日本交通の来年度の新卒採用にエントリーした大学生が、去年の4倍と急増した。乗務員の新卒採用は6年前から。最初は6人だったが、年々、増え続けている。

人事部で新人の採用を担当するのが土屋真吾。実は6年前に新卒で採用された一期生だ。乗務員として現場で働き、4年前から会社の将来を左右する採用担当となった。今、タクシー業界のイメージは大きく変わっていると言う。

「当時からは想像もしなかった世界があるという感覚です。20代の就職先の選択肢にタクシー業界が入ったのが表れてきたと感じます」(土屋)

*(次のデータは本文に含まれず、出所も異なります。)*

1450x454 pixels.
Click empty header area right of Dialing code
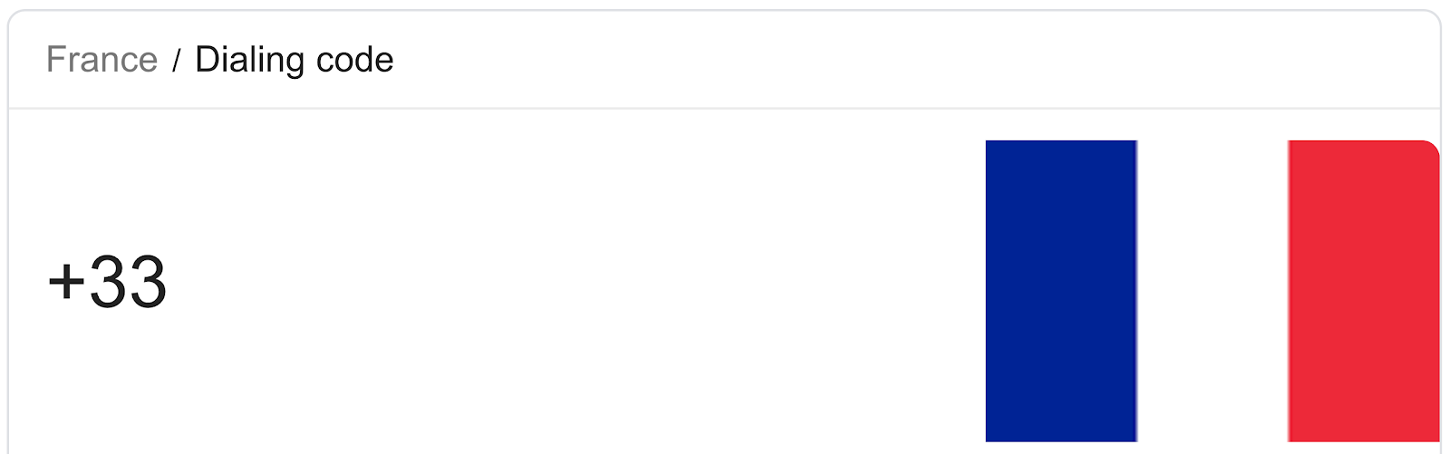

土屋は日本交通に興味を持ってもらう企画も実施。それは人気の自社サービス、「観光タクシー」の存在をインターンで入った学生に伝え、一緒に観光プランを作成するというもの。学生たちは喜んで考え、プレゼンするという。やる気のある学生が来ていると、手応えを感じている。

「乗務員という仕事に対して、いい方向にイメージが変わったという声を多くいただいています」(土屋)

2018年度の内定式。来年の春から日本交通で働こうという若者は164人。全員が大学生で、そのうちおよそ1割は女性だ。新卒者は乗務員から始め、その後会社の将来を担う仕事に就く。

会場では「女性でもバリバリ活躍できる仕事を探していまして、何かをやらせてくれる会社が日本交通だったので」「タクシー業界はまだまだ伸びしろがあると感じていました。自分が変えていきたいと思います」といった声が聞かれた。

日本交通は「エントリー数ランキング(運輸・倉庫部門)」で10位に挙げられている(「キャリタス就活2019」調べ)。そうそうたる企業が並ぶ中、タクシー会社では日本交通だけがベストテン入りを果たした。


村上龍の編集後記~
豪華列車や客船など、移動が手段ではなくサービスになっていき、カーシェアリングが普及し、トヨタがソフトバンクと組み、さらに自動運転も夢物語ではなくなってきた。

そんな状況で、川鍋さんは協力者・企業のネットワークをちゃんと持っているのだろうが、どういうわけか「孤軍奮闘」しているように見える。おそらく誰よりも、タクシーの可能性・未来を考え抜いているからだろう。

「寝ても覚めてもタクシーのことばかり考えている」 印象的な言葉だった。タクシー王子などと呼ばれていたが、今は伝道者の雰囲気が漂う。

<出演者略歴>
川鍋一朗(かわなべ・いちろう)1970年、東京都生まれ。慶應大学卒業後、アメリカの大学院でMBA取得。2000年、日本交通入社。2005年、代表取締役社長就任。2015年、代表取締役会長就任。2017年、全国タクシー・ハイヤー連合会会長就任。